Once I’ve identified a family and received the go-ahead from the Medway Maritime Hospital care team, I can discuss our services and the possibility of a referral with the family themselves. This is an incredibly important moment, as I don’t want to overwhelm them with information. They’ve just welcomed a baby into the world and they’re experiencing all of the complex feelings you would expect, not to mention the added uncertainty of having a baby with a serious health condition. 

This is when my expertise is vital. I can navigate this difficult (and often emotional) conversation with the family, explaining only the services they need to know about in that moment – it isn’t helpful to tell them about our hydro pool for example, when what they might benefit from right now is some care at home. Again, every family is different, and it’s my job to recognise that and determine what they need to hear. As long as they’re happy with this initial conversation, I can proceed to help them with the referral process, and if their referral is accepted they make their way onto Demelza’s caseload. 

From there, we can offer them support as and where they need it; maybe they need a volunteer driver to get them to appointments, or signposting to funding and resources to help them cope with their child’s unique needs, or maybe they just need someone to talk to. These are all services we provide as a matter of course, helping them navigate these daunting early days.

In the time since we launched this pilot in-reach scheme in September 2021, I’ve overseen our referrals from the Medway Maritime Hospital as they increased from two last year to more than 30 this year. This means 30 more families, with complex neonatal cases, have had access to Demelza’s vital services as and when they need them. This is in line with our current five-year strategy, where we set out a goal of supporting 250 new expectant parents, neonates, and babies under one year old by 2027. 

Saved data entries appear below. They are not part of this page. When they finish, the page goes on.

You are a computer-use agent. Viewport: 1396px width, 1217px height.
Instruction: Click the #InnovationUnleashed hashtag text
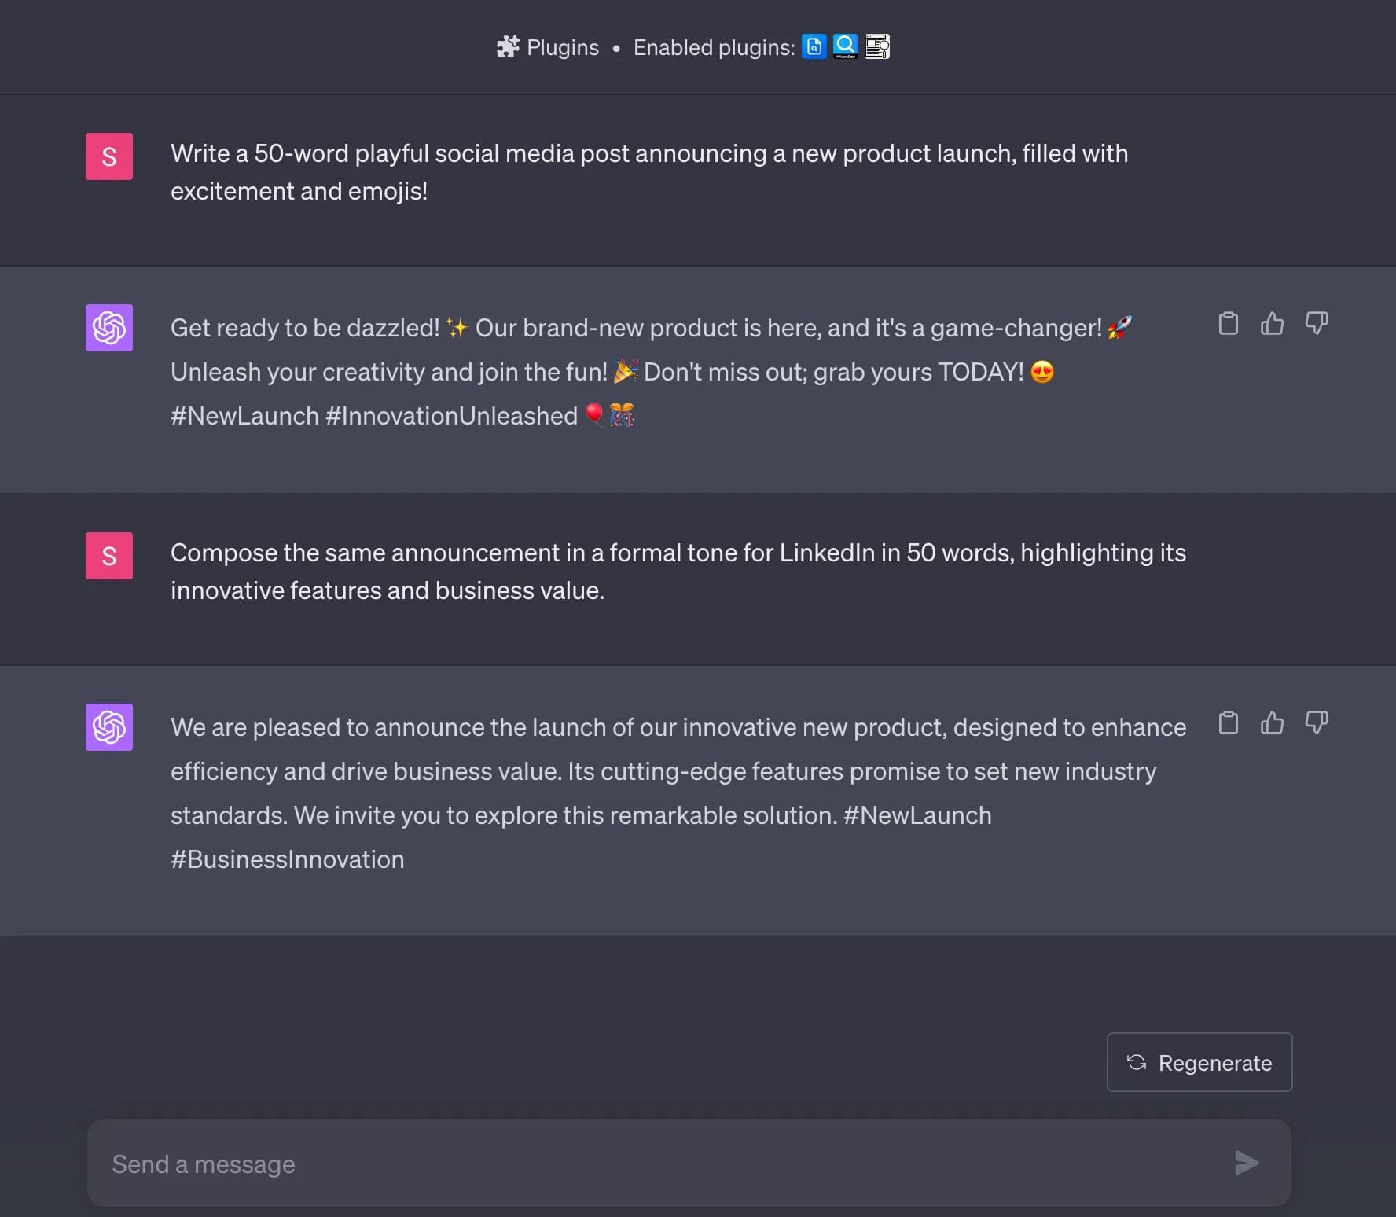(x=451, y=416)
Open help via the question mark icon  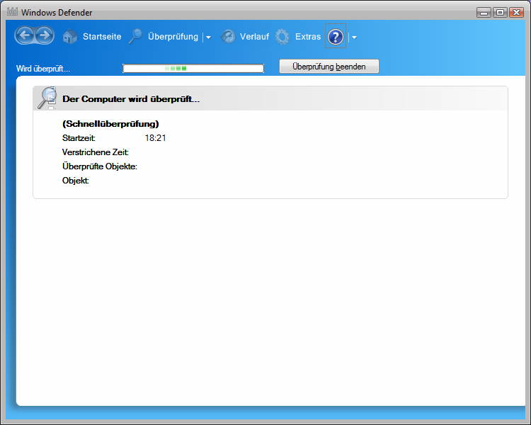pos(336,37)
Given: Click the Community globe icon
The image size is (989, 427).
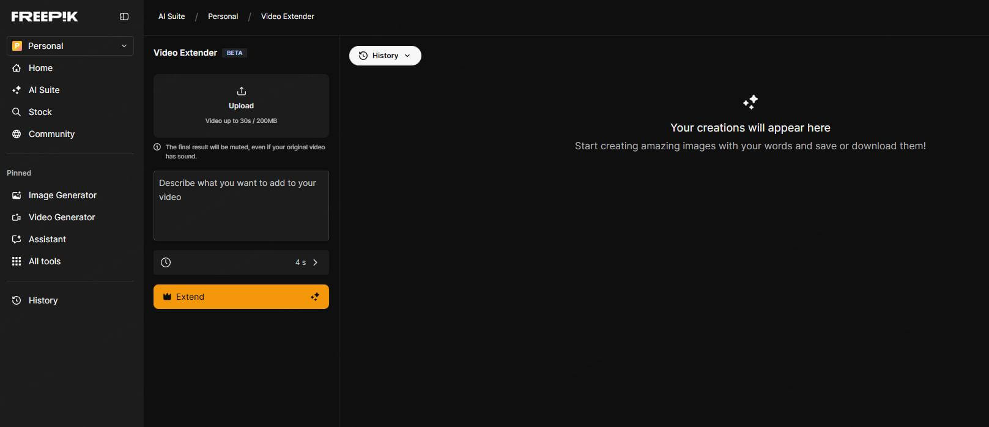Looking at the screenshot, I should point(17,134).
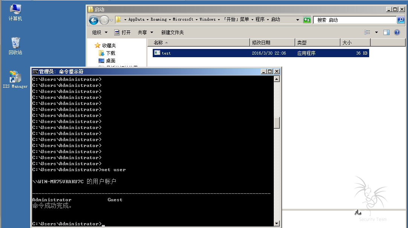Open the view options dropdown arrow
This screenshot has height=228, width=408.
[x=376, y=32]
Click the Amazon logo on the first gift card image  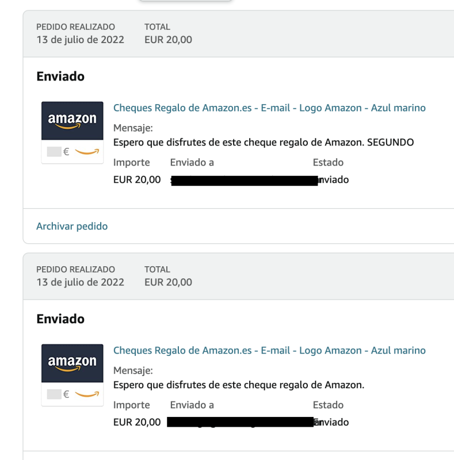point(73,120)
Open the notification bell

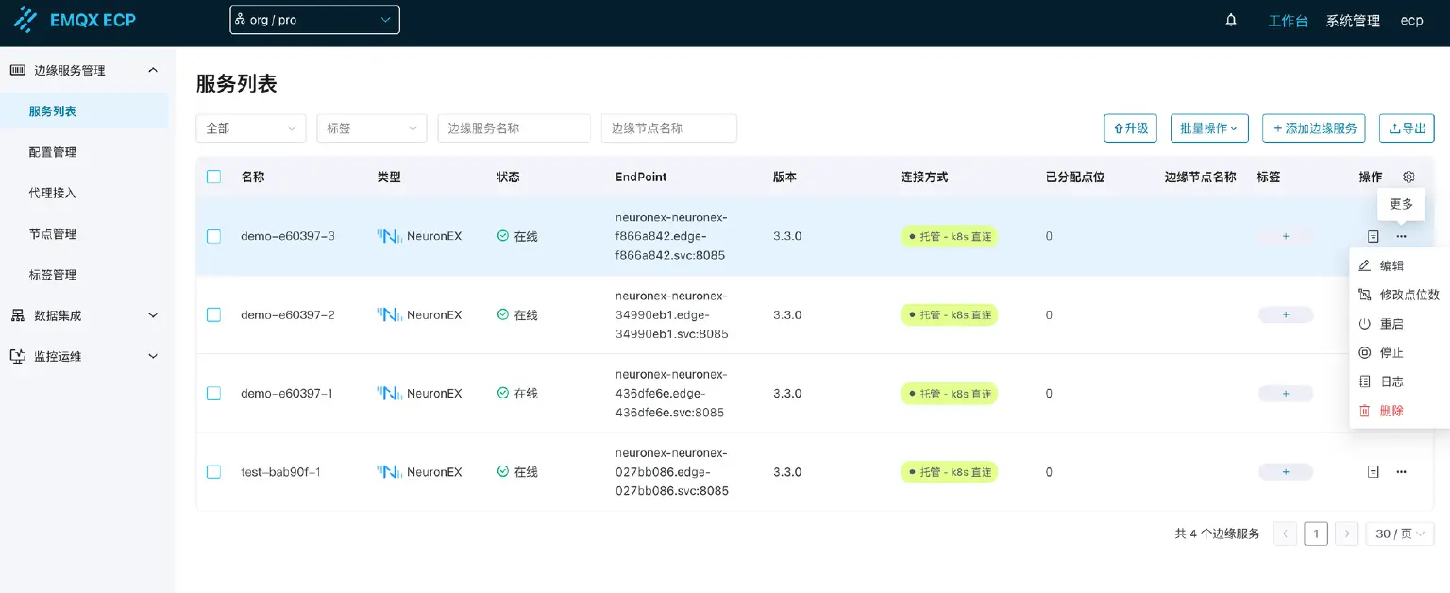pos(1230,19)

I’m incredibly proud of the work I’ve done at the Medway Maritime Hospital, and when we’re confident the scheme is developed fully we aim to expand the offering beyond neonatal cases. Our next big goal is to extend our reach into more hospitals – I’m very excited to see Demelza supporting more families across Kent! At the end of the day, I do this role for the families we support, and it’s so gratifying to see the success of the past year.